* [Exercise tasks]
[1] Reproduce word for word the part of the article on Kashmiris seeking treatment in outside hospitals between "Kashmiris preferring outside" and "patients are sub-standard.", inclusive.
[2] What comes next in the article on Kashmiris seeking medical treatment outside the state? Write the continuation from where it stops.
***** Text passage *****
Kashmiris preferring outside hospitals

Patients rue over-crowding, long waiting lists, non-availability of major investigations

 Increasing number of Kashmiris are visiting other states for medical treatment with experts citing over-crowding, long waiting lists and non-availability of major investigations in Kashmir hospitals as major reasons for the phenomenon.
Experts say that in Kashmir hospitals, equipments haven’t been upgraded for more than two decades and medicine given to patients are sub-standard.
A senior doctor at Kashmir’s premier tertiary-care hospital, SKIMS, said that Kashmir hospitals lack the equipment needed for early and accurate diagnosis of diseases. “Here we do not have facilities like liver transplant centre and linear accelerator. This forces patients to go outside the state for treatment,” the senior doctor said.
“Equipments are not being upgraded here which result in poor diagnosis. It is forcing patients to get themselves admitted in different hospitals of New Delhi, Chandigarh and Mumbai,” he said, adding that despite lack of resources, attendants are left with no option but to get their patients shifted to outside the state.
“In order to improve the healthcare, the infrastructure of the hospitals — buildings, technology, latest biomedical equipment like CT scan machines, ultrasound machines, X-ray equipment, auto-analyzers, etc. have to be upgraded,” he added.
***** Source data *****
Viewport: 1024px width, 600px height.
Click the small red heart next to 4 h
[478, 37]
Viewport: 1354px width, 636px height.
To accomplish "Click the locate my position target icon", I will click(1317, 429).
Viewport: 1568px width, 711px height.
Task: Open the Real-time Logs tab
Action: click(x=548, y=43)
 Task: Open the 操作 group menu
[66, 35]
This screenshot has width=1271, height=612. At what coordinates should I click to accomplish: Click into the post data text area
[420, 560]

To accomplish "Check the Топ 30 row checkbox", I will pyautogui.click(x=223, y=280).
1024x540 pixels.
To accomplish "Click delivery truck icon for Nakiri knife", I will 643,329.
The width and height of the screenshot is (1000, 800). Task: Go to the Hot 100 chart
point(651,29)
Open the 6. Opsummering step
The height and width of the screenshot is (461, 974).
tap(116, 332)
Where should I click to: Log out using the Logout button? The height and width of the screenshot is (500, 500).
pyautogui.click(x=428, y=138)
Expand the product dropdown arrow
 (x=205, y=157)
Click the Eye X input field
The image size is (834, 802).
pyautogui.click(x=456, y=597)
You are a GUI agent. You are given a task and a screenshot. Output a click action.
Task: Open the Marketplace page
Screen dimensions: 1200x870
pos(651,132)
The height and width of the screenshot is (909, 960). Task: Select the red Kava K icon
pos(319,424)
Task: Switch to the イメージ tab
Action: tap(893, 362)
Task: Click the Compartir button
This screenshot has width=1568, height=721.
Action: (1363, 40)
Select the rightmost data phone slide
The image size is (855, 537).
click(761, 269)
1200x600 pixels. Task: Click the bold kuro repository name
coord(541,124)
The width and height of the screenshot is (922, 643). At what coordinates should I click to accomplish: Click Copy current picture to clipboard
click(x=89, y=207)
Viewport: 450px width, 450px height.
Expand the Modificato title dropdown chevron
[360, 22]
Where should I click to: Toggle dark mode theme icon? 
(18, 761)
*****
* [Answers to each task]
[1]
Kashmiris preferring outside hospitals

Patients rue over-crowding, long waiting lists, non-availability of major investigations

 Increasing number of Kashmiris are visiting other states for medical treatment with experts citing over-crowding, long waiting lists and non-availability of major investigations in Kashmir hospitals as major reasons for the phenomenon.
Experts say that in Kashmir hospitals, equipments haven’t been upgraded for more than two decades and medicine given to patients are sub-standard.

[2]
Another senior doctor at SMHS Hospital said that in Kashmir hospitals there is no set-up which would act as a barrier or a check to a minor clinical problem from barging into intensive care set-up of a tertiary-care hospital.
The senior doctor revealed that in the name of free medicines, patients are being provided sub-standard medicine in government hospitals. “Sub-standard medicine also adds to worries of the patients,” he said.
A Kashmiri doctor working in a private hospital in New Delhi told Greater Kashmir that a good number of Kashmiri patients get admitted in his hospital.
Former Director SKIMS, Dr Abdul Hamid Zargar told Greater Kashmir that Kashmir has sufficient trained medical manpower. “But we do not have adequate infrastructure. We have no facilities to carry out technologically advanced tests,” Dr Zargar said adding that there is an urgent need to upgrade the infrastructure. Dr Zargar advocated the role of private sector in opening specialty hospitals in Kashmir.